- [Provided passage]:
______

Thousands of such examples teach the model to follow instructions, answer questions, and behave helpfully.
7. RLHF — Human Feedback Makes It Better
Reinforcement Learning from Human Feedback (RLHF) is the technique that turned autocomplete into a useful assistant.
Step 1: Collect Human Preferences
Show two model responses to the same prompt. A human picks the better one.
Prompt: "How do I make a good cup of coffee?"
Response A: "Use 15g of coffee per 250ml water at 93°C.
Grind to medium coarseness for pour-over..."
Response B: "Put coffee in machine, press button. Done."
Human annotators mark Response A as better (more helpful, more detailed).
Step 2: Train a Reward Model
Use the preference data to train a reward model — a neural network that predicts which response a human would prefer.
Reward model input: (prompt, response)
Reward model output: a score (how good is this response?)
Response A → reward model → score: 0.87
Response B → reward model → score: 0.21
Step 3: Use Reinforcement Learning
Use the reward model to give the LLM feedback as it generates:
LLM generates a response → reward model scores it → high score = good, low = bad
LLM adjusts its weights to generate higher-scoring responses
Repeat many times
This is like training a dog with treats — reward good behavior, and the model learns to do more of it.
RLHF is why modern LLMs are helpful, harmless, and honest. Without it, a pretrained model might complete “How do I build a bomb?” by continuing the text naturally — with instructions. After RLHF, it declines or redirects.
8. Inference — How a Response Is Generated
When you send a message to an LLM:
1. Tokenize your prompt
2. Feed tokens through the transformer (all layers)
3. Output: probability distribution over 50,000+ tokens
4. Sample one token (using temperature)
5. Append the token to the context
6. Repeat from step 2 until done (e.g., hits end-of-sequence token)
Temperature controls randomness:
- Temperature 0: always pick the highest-probability token (deterministic, repetitive)
- Temperature 0.7: a bit of randomness (creative but coherent)
- Temperature 2.0: very random (often nonsense)
Most LLMs generate about 10–60 tokens per second. A 100-token response takes 2–10 seconds — not because the model is thinking, but because it’s generating one token at a time.
KV Cache
Generating each token requires running the full transformer over the entire context. If you’ve already processed tokens 1–100, there’s no need to recompute their key-value pairs for token 101.

______

- [Information supplied]:
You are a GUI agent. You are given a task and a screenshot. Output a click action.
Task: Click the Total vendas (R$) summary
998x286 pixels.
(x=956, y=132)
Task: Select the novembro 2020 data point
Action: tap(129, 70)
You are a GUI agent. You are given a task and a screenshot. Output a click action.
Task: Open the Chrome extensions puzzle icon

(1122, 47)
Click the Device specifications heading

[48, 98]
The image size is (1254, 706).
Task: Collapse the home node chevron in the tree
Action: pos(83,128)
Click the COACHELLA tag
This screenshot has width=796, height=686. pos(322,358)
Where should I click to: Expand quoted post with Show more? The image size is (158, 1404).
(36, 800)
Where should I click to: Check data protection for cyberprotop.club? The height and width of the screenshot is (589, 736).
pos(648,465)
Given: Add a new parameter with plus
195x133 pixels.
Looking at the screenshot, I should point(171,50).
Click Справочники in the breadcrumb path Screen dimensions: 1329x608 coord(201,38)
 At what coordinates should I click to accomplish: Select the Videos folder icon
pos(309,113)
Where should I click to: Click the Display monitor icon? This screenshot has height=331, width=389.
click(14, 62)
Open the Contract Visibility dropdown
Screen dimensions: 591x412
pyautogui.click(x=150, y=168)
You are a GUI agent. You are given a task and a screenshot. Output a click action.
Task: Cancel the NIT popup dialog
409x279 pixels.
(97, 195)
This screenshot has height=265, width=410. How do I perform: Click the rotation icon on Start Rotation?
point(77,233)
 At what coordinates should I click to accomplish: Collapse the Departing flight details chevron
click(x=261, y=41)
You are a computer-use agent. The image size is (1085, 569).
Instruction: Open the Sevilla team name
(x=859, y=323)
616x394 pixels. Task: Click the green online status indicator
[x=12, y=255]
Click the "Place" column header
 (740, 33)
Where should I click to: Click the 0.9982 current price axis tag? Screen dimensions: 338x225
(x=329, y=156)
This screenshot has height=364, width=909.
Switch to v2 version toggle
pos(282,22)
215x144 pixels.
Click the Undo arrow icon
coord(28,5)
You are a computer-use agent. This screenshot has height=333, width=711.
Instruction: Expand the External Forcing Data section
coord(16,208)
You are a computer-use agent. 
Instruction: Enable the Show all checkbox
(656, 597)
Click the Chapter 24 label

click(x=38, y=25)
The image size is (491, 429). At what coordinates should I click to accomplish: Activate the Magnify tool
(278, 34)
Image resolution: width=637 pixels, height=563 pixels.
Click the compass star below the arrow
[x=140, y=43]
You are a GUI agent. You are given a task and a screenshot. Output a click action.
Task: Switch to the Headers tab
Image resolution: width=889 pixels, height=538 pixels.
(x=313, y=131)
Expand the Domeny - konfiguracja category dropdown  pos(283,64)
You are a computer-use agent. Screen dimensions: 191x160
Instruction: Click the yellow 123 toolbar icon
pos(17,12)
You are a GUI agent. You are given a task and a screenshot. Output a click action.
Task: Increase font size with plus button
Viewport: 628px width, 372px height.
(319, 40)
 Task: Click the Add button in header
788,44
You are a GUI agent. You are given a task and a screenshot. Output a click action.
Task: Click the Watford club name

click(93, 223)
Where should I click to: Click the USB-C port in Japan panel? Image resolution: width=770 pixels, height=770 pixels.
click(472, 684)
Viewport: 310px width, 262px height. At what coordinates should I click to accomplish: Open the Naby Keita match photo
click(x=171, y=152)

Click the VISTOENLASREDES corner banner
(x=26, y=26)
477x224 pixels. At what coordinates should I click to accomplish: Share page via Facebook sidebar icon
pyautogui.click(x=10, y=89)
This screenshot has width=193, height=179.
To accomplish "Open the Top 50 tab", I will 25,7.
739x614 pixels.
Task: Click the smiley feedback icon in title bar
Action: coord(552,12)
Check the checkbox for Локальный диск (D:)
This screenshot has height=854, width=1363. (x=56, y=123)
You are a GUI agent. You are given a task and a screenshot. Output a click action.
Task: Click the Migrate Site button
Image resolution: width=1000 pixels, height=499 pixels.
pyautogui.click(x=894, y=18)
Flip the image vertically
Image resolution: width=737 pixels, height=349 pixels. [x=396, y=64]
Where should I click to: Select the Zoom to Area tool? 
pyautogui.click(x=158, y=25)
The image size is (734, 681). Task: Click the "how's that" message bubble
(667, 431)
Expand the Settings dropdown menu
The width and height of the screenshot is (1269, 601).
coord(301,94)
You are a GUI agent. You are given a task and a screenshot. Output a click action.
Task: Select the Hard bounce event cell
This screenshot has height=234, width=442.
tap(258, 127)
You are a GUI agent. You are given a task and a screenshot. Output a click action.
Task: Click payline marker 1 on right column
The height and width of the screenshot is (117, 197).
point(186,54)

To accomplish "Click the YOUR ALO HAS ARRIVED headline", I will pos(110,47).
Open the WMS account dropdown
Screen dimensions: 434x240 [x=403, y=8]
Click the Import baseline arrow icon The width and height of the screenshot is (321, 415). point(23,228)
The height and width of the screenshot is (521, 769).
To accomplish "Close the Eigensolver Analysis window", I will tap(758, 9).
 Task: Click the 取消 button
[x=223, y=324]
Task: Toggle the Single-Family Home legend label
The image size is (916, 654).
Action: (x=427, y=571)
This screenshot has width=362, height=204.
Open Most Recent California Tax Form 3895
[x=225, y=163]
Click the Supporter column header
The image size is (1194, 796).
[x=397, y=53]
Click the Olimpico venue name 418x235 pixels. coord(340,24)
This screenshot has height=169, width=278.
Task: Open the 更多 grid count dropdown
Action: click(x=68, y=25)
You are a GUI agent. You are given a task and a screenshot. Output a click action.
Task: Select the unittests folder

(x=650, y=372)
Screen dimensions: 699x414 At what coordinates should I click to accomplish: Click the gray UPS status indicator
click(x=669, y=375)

______

- [Tasks to complete]:
A) Answer these questions using the LLM explainer above the items, and mark each answer with the same numeral as its question.
(i) What score does the reward model give Response A?
(ii) About how many tokens per second do most LLMs generate?
(iii) What does a temperature of 2.0 produce?
B) For each statement below, say whether it agrees with the LLM explainer above the items. Answer yes or no, and quote the words of the LLM explainer that decide it.
(i) The reward model takes a prompt and a response as its input.
(ii) At temperature 0, the model picks tokens at random.
(iii) Human annotators mark Response B as the better one.
C) Rewrite everything in the LLM explainer from "Step 2: Train" down to "input: (prompt, response)", putting "learned model" in place of "neural network".

- [Results for each task]:
A)
(i) 0.87
(ii) About 10–60 tokens per second
(iii) Very random output, often nonsense

B)
(i) Yes: "Reward model input: (prompt, response)"
(ii) No: "Temperature 0: always pick the highest-probability token (deterministic, repetitive)"
(iii) No: "Human annotators mark Response A as better (more helpful, more detailed)."

C)
Step 2: Train a Reward Model
Use the preference data to train a reward model — a learned model that predicts which response a human would prefer.
Reward model input: (prompt, response)